Essentially, I have a Set of words, about 250,000 of them and want to be able to return a list of which ones are found in a given string.

eg. input string is 'APPLEASEDITION', I want to return

[APP,APPLE,PLEA, PLEAS,PLEASE,PLEASED,lEA,LEAS,LEASE,LEASED,EA,EAS,EASE,EASED,AS,SEDITION,EDITION,IT,TI,ON]

I came up with this code, which works faster than the method mentioned above for shorter input strings (up to 15 characters), but doubles in execution time with each added letter:

const findWords = (instring, solutions = null) => {
  if (!solutions) solutions = new Set();
  if (!instring) {
    return new Set();
  }
  if (words[instring]) {
    solutions.add(instring);
  }
  const suffix = instring.slice(1);
  const prefix = instring.slice(0, instring.length - 1);

  if (!solutions.has(prefix))
    solutions = new Set([...solutions, ...findWords(prefix, solutions)]);
  if (!solutions.has(suffix))
    solutions = new Set([...solutions, ...findWords(suffix, solutions)]);
  return solutions;
};

Wondering if anyone can help me out optimizing the code?

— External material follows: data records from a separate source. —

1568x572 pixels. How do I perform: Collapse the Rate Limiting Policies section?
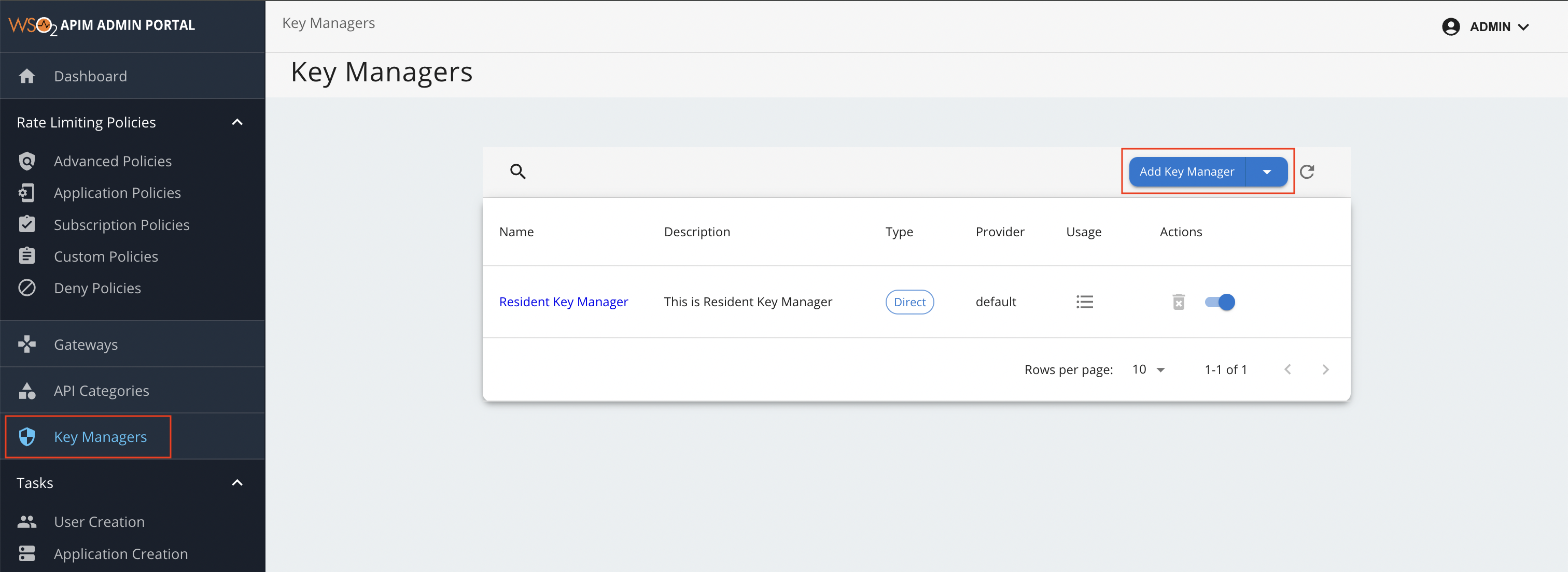point(237,122)
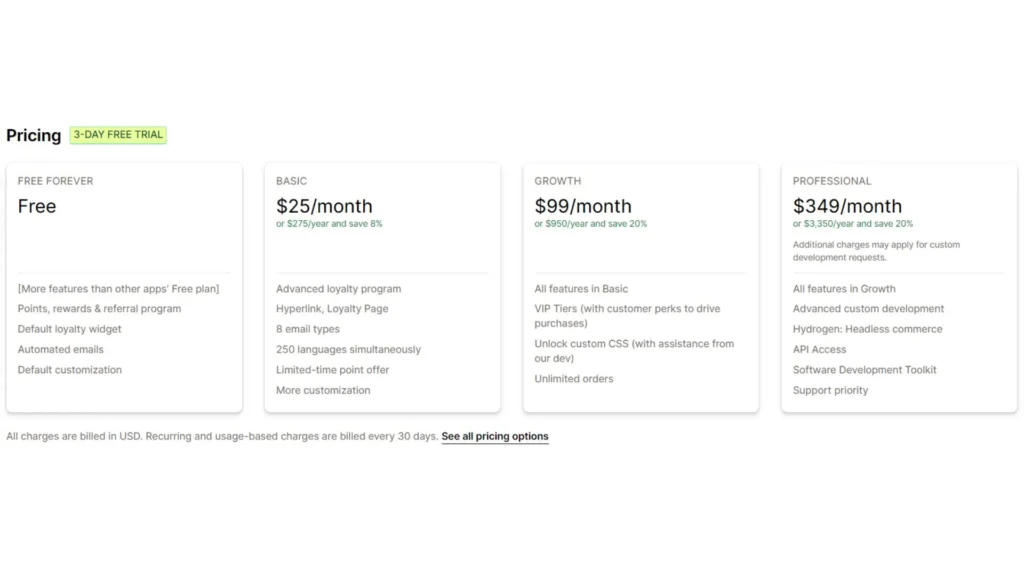Click the See all pricing options link
The image size is (1024, 576).
click(494, 436)
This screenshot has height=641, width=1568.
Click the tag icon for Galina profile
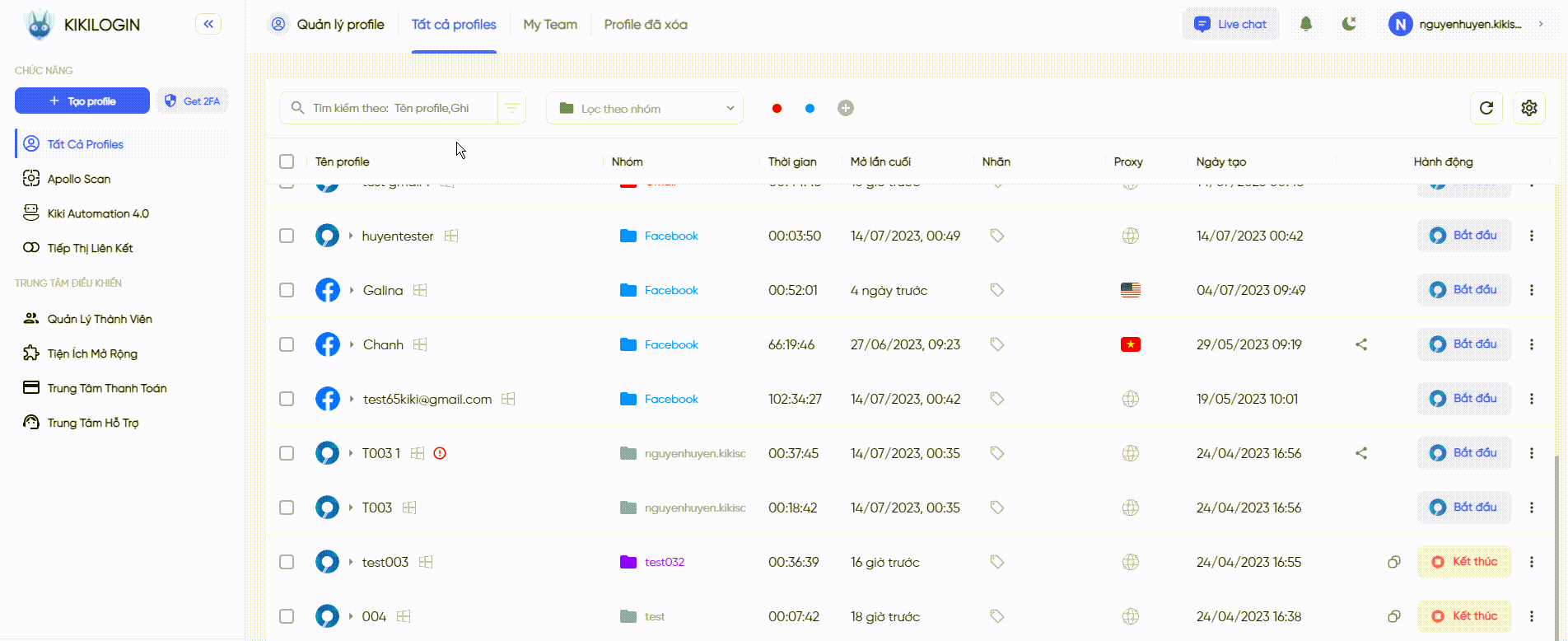(x=996, y=290)
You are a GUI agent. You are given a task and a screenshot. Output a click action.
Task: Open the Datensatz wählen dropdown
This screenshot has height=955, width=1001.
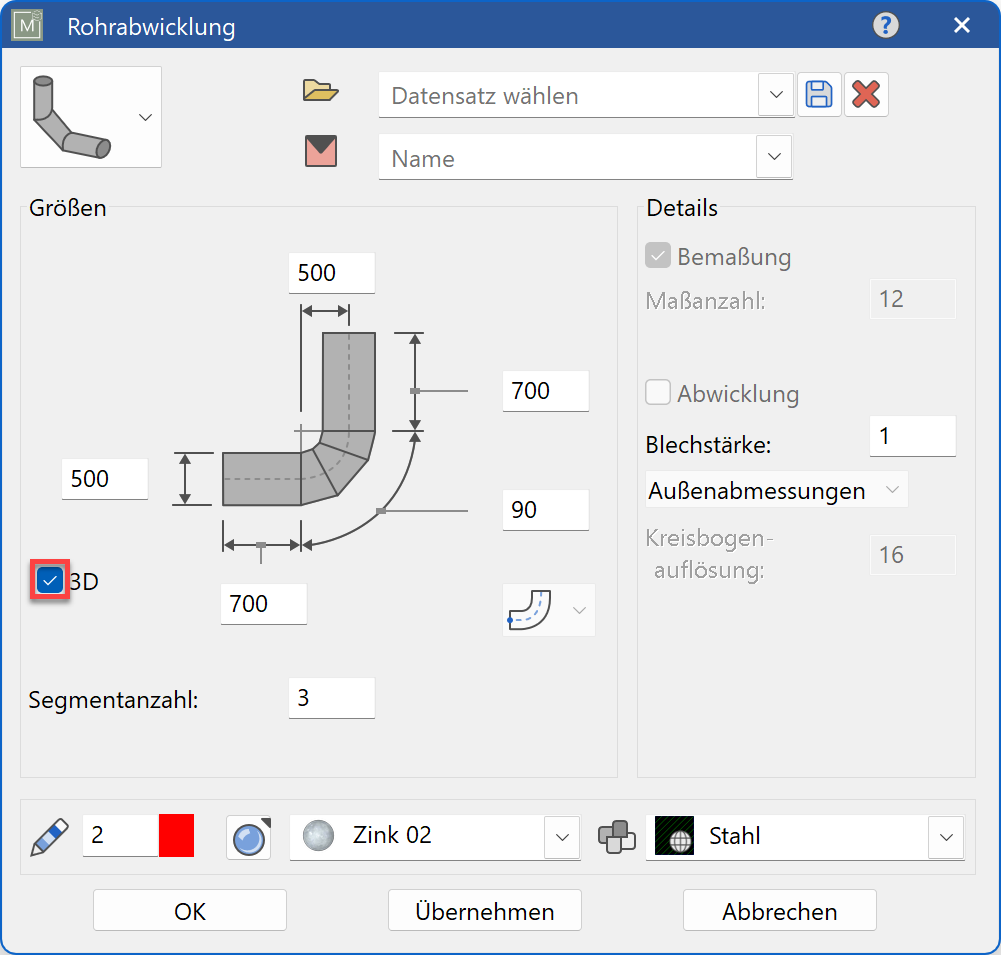pos(775,94)
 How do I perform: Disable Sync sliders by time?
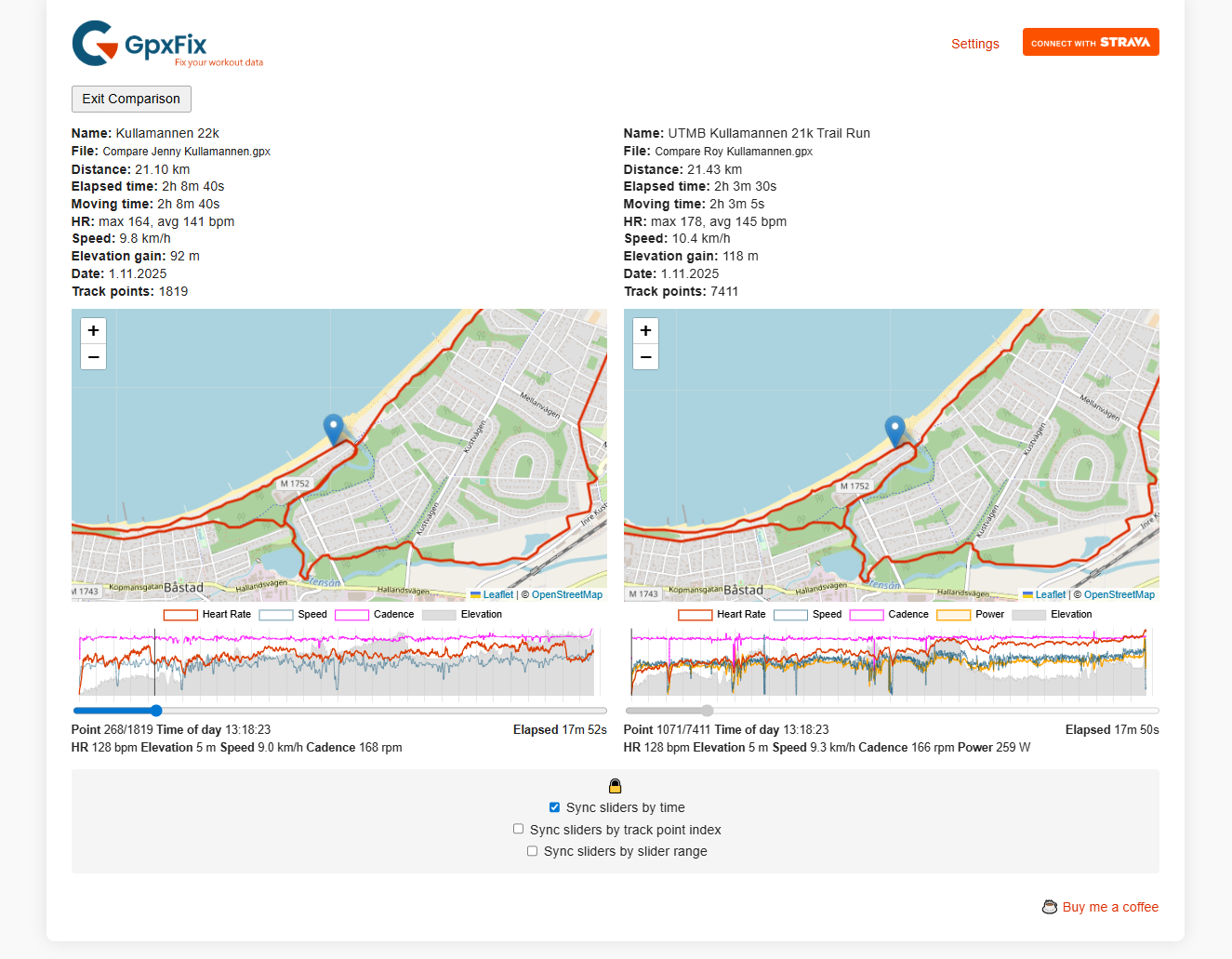[554, 807]
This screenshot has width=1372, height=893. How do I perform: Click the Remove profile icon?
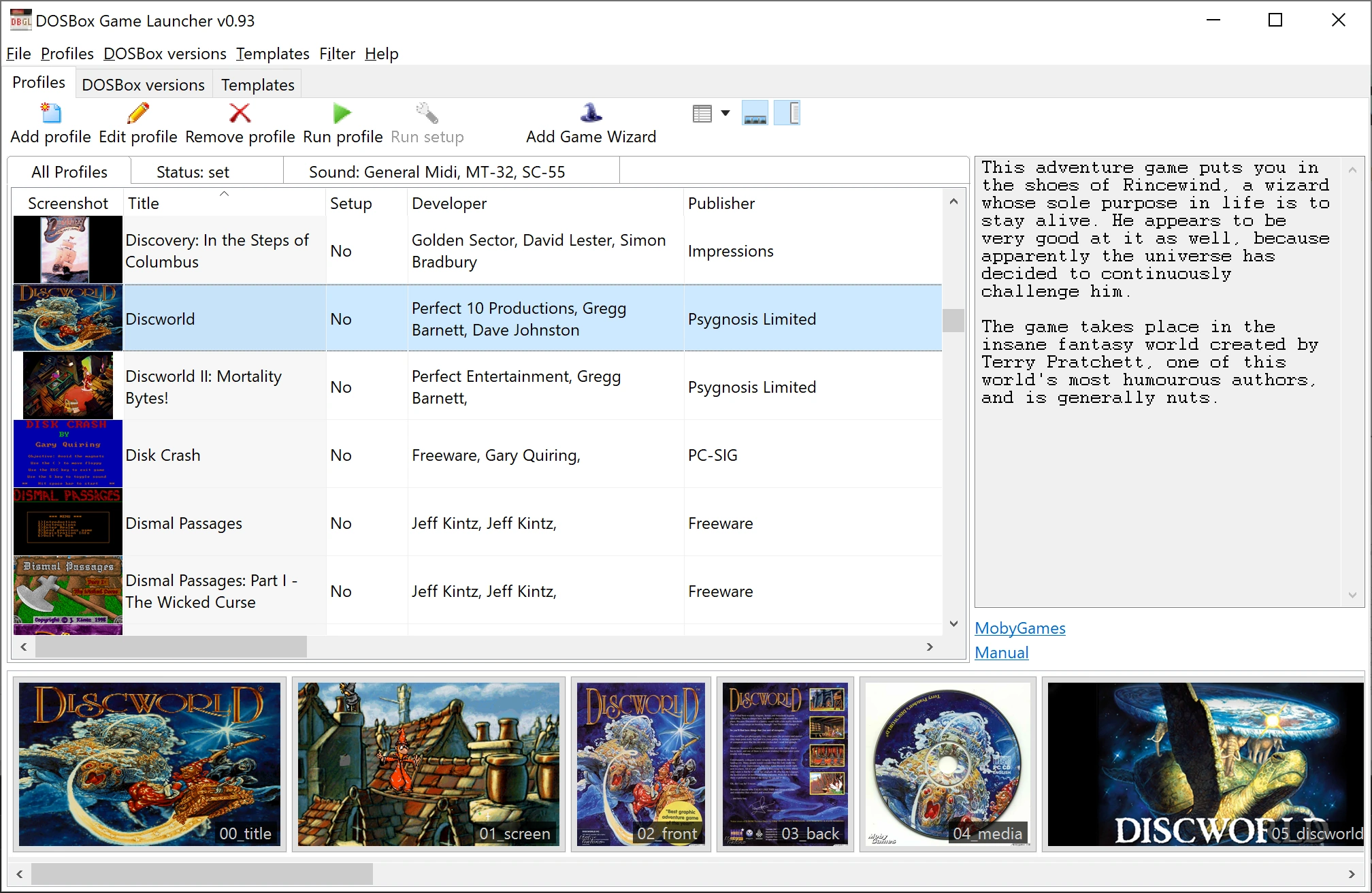[x=239, y=113]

  1. As it stands your logic assumes your input starts or ends with the phrase, but doesn't consider words in the middle - you'll need to generate permutations

  2. Convert your dictionary to a hash where the words are keys - O(n) => O(1) - you can check if possible words are in the dictionary by checking dictionary[possibleWord]

  3. You could convert your array of dictionary words into a binary search tree or a trie - there might be a performance benefit to converting your source text to a collection of BSTs/Tries, where each one represents a possible word/permutation, and then comparing BSTs/Tries rather than strings, but I'm not sure how that'd be faster than string comparison at the moment.

You can limit the length to the max length of a given permutation to the words in your dictionary. You'll end up with a lot of permutations, but possibly less than you have currently.

As the comments state you may want to do this server side for more power/in a language more efficient than JS, or using WASM.

Some javascript libraries that have binary search tree tools:

  1. Alternatively, you might be able to create two hashes (one of permutations, one of dictionary words), or another data structure that's made for creating a "diff" or "overlap", and extract the keys that are in both sets.